Neji put her at arm's length to really take the time to see her since he arrived and his breath caught in his throat.

Tenten watched as his expression quickly changed from worry to pure surprise.

A surprise so pure, Tenten could safely say she never saw this expression on Neji's features. It usually showcased prime anger, shock-anger, disbelief-anger and maybe confusion-anger.
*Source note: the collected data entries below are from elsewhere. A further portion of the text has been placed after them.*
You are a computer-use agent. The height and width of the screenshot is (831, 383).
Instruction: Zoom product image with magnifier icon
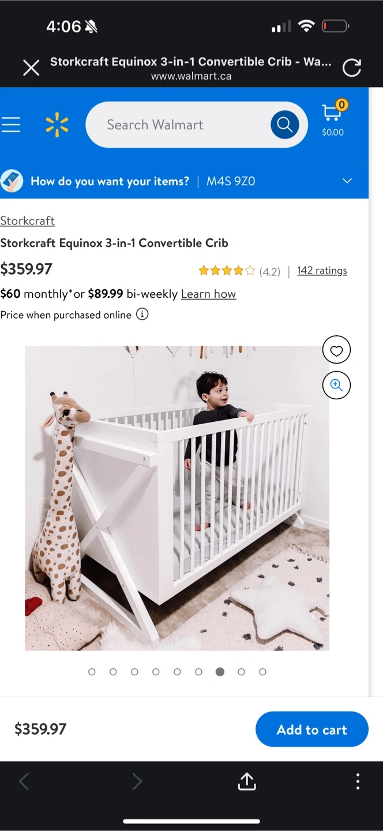click(336, 385)
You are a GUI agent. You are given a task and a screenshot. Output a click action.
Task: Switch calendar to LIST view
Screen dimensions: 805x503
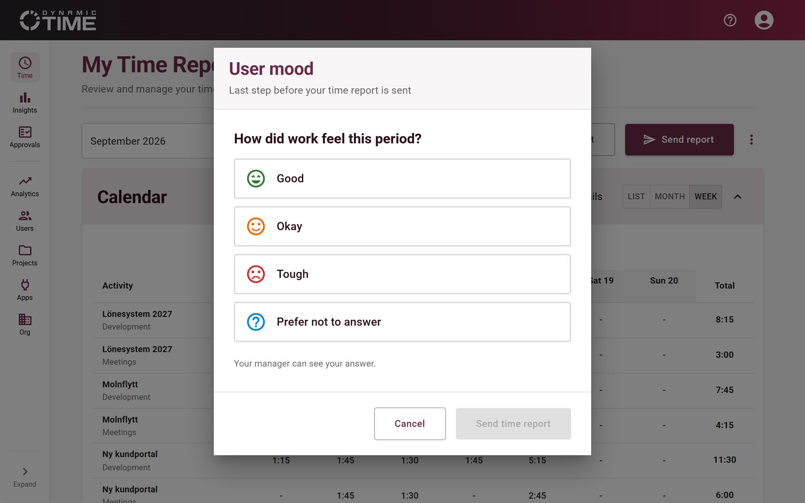(636, 197)
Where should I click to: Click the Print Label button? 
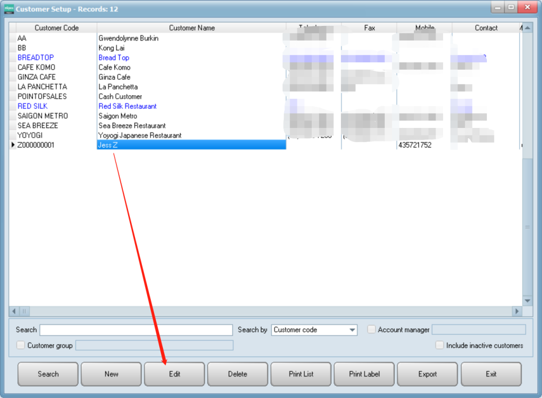[364, 374]
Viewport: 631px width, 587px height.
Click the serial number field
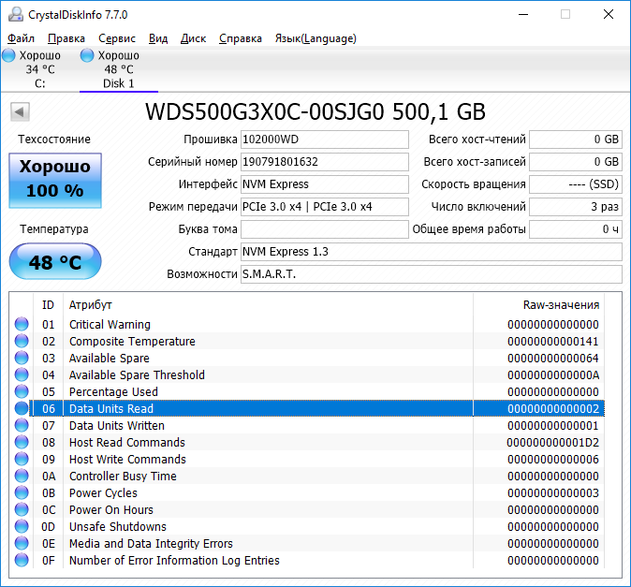[x=324, y=162]
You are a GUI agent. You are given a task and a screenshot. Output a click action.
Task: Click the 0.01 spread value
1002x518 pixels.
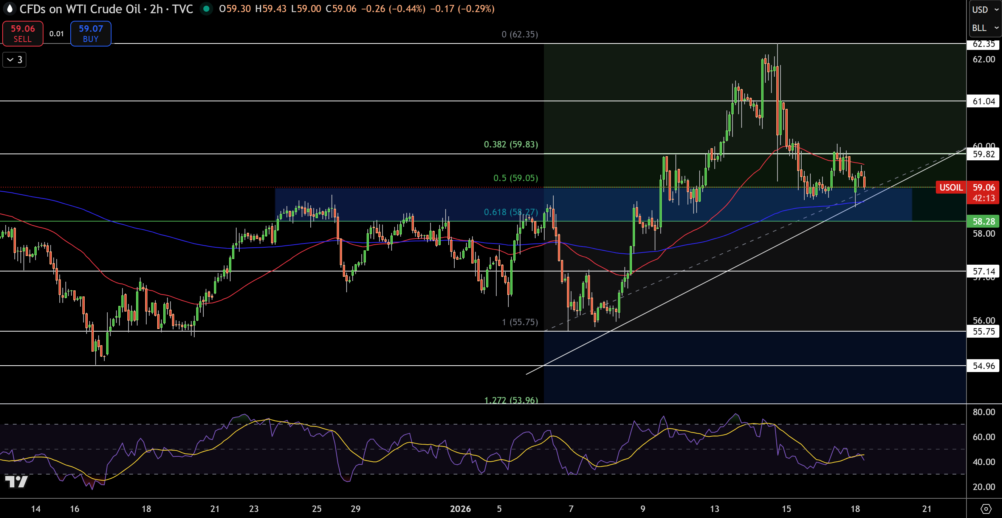coord(56,33)
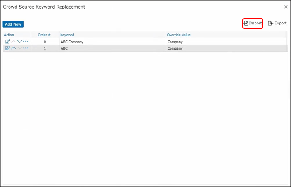The image size is (291, 187).
Task: Move the order 1 ABC row up
Action: click(14, 48)
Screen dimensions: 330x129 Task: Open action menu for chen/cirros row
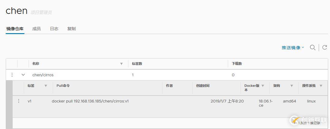pyautogui.click(x=12, y=75)
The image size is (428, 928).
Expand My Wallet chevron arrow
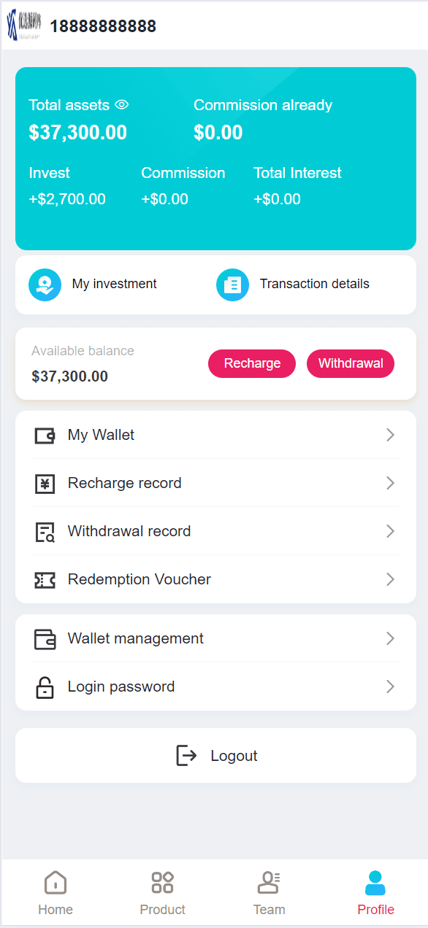tap(390, 436)
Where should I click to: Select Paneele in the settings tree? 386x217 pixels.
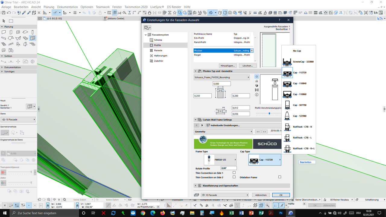click(x=158, y=50)
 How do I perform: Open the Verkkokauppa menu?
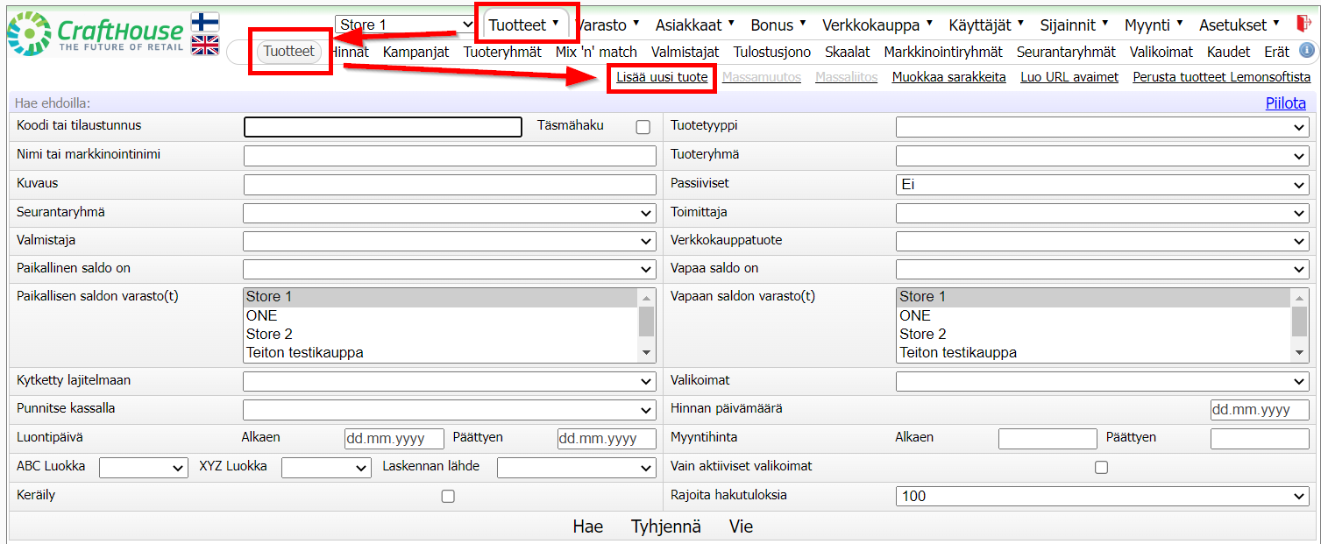pos(877,25)
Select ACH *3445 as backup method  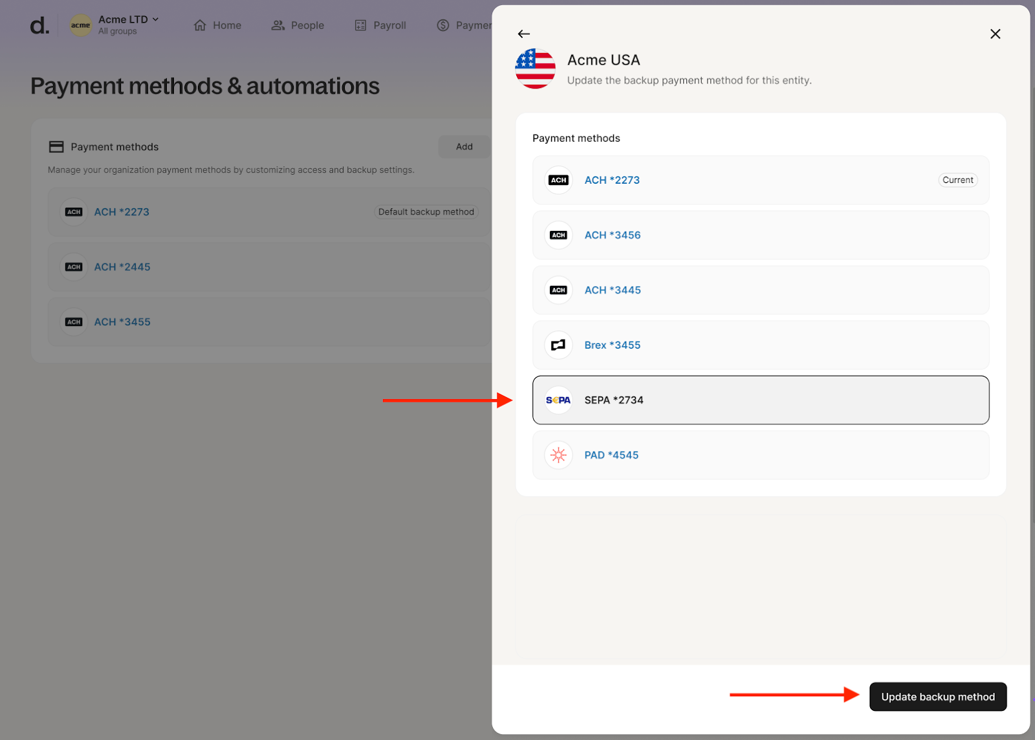pyautogui.click(x=760, y=290)
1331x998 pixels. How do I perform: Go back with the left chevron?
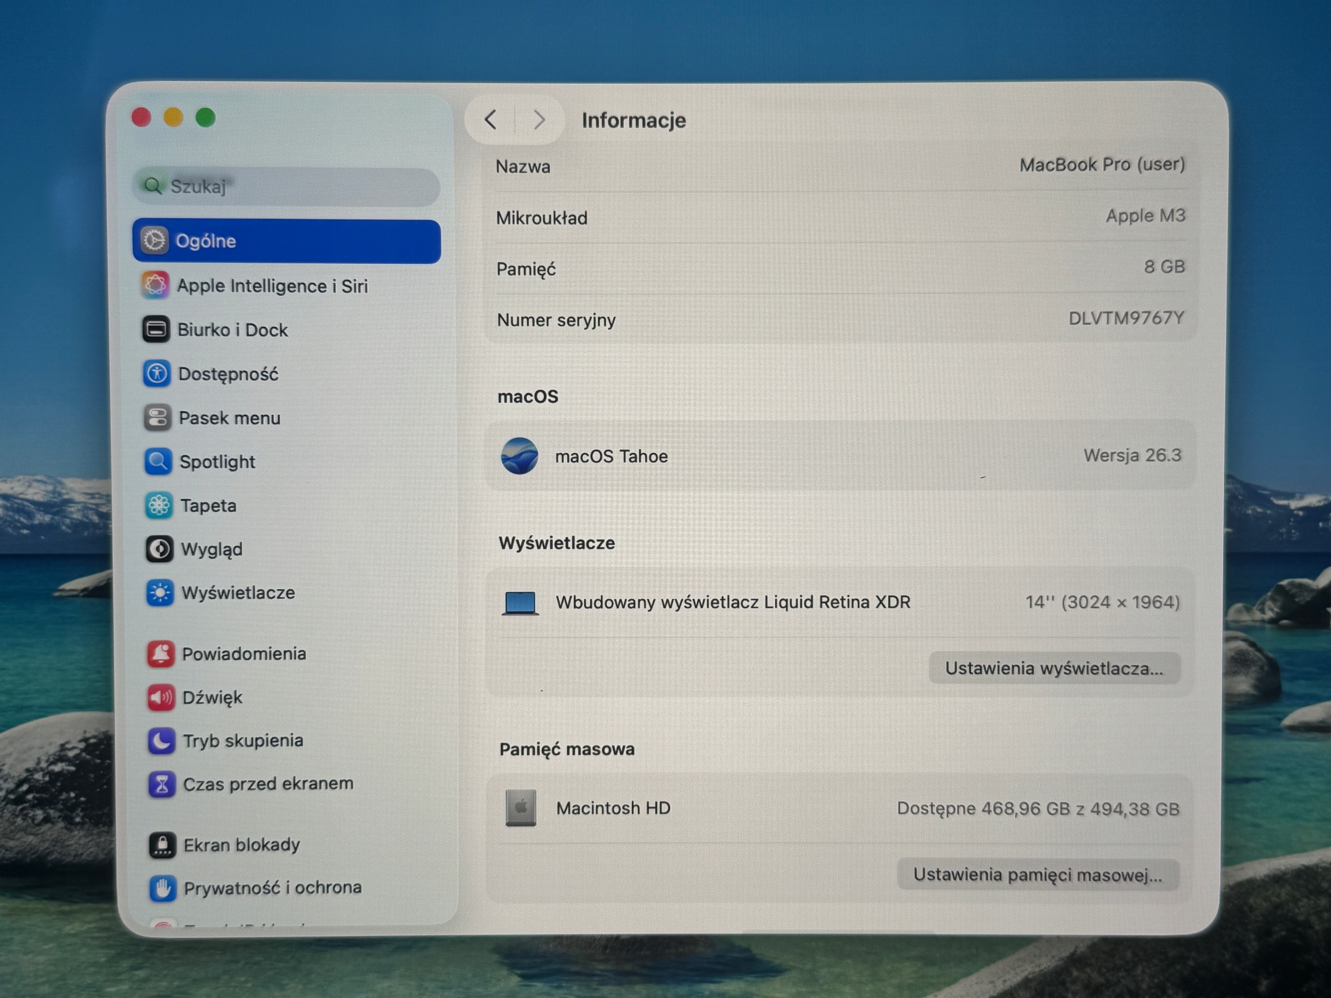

But never pure surprise, like a bewildered child.

"What?" Tenten asked, flustered at his staring.

Under his raised eyebrows, Tenten started to squirm and play with his cufflinks, noticing the engraved phoenix.

"Oh," She whispered. "We are matching." She pointed to the phoenix on her cheongsam dress.

Neji's eyes regained the usual mischief they held whenever she was involved, a new gleam of amusement in them, and his pressed lips quickly adopted the sly smirk she had always known him for.

"Yes, Tenten," He said with an aplomb that only he could hold by his countenance. "That's because you're wearing my coat of arms."

His smirk deepened in satisfaction of seeing her covered in his name.

"You're completely draped in my family crest."


A/N: This chapter was not supposed to exist but the whole idea was so tempting I couldn't show restraint. I was rethinking on how Madame Yang seemed like an interesting character I didn't play with enough, so I'm happy I was able to explore that further.